The Labour party has used AV for decades, so too trade unions and countless other bodies. The Tories have used AV or a close cousin also for decades, David Cameron would have lost if FPTP had been used to elect their leader. Politicians use it to elect their own because they know it is more representative, yet they want to deny us the same voting system they use.

The No campaign claim it will cost millions for new machines, but neglect to mention the millions that will be saved in less counting clerks. If Ireland can afford a 1,2,3 system I think anywhere can.

Also because the system of AV being proposed doesn't require you to rank all the candidates, you can just vote for one candidate as at present. So this is all about denying people the 'choice' or 'opportunity' to use AV, they don't have to. They can just carry on voting as at present and having it count the same way as at present even when AV is introduced.

At the end of the day, the majority of people now want a choice of more than just 2 old parties, and AV gives them the chance to at least show who their first preferences are, if nothing else. No more negative campaigning and leaflets saying 'don't vote for your first choice because it might let in your most hated choice'. This adds nothing to our political debate. David Cameron used examples of BNP or Monster Raving Loony voters being able to influence the result with their further preferences, but imagine being a Tory in Margaret Hodge's constituency and having to give your first and ONLY preference to Labour because you want to stop the BNP. AV gets rid of this nonsense. Basically everybody gets a chance for their vote to be counted and for their ONE vote to have an influence on the result rather than just being wasted and ignored under FPTP.

David Cameron mentions 1997 and possibly 1983 as examples where big majorities might have been bigger under AV, but doesn't mention that EVERY other election probably would have given a more proportional result!

In short, every negative argument the No Campaign have come up with can be countered easily.

With the polls neck and neck if you ask the question actually on the ballot paper or the Noes 10% or 20% ahead if you believe their polls published regularly in the rightwing press which start with a leading question that slags AV off (see they can't even be honest about their polling), then not enough people are hearing the real debate about which system is more democratic.

If people do get to hear the arguments I have no doubt the YES campaign would win easily.
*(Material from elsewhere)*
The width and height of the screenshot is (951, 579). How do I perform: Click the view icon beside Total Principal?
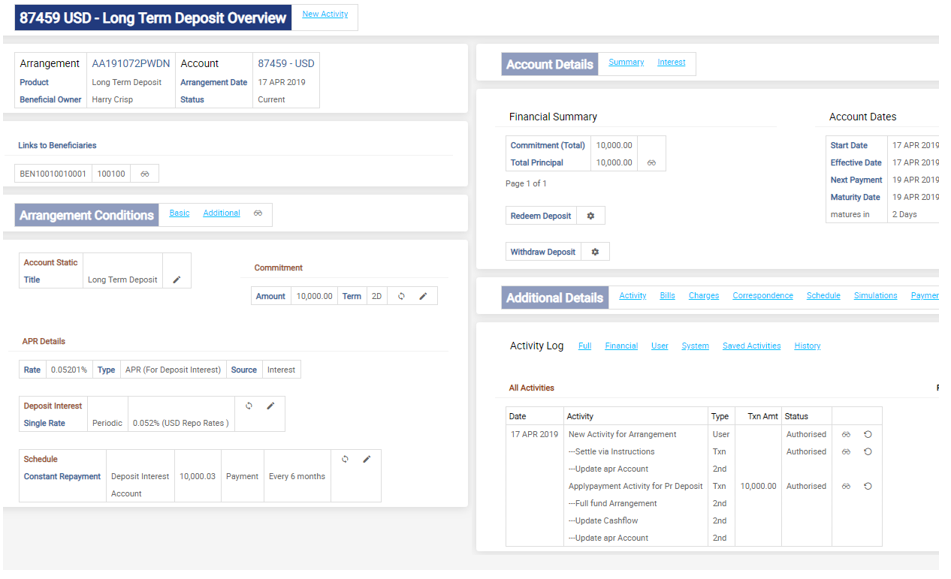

It is time to get out there and argue our case, otherwise this chance at change I have waited all my life for will be lost until the next generation.

Win AV and the next logical step is to change local elections, with each ward electing 2-3 councillors, AV is impossible it would have to be the more proportional STV.

Win STV for local government and....Now you can see how AV will bring us step by step closer to a much more proportional and representative parliament, and all the extra benefits that brings to long term planning and equality (See Scandanavia, Germany etc.)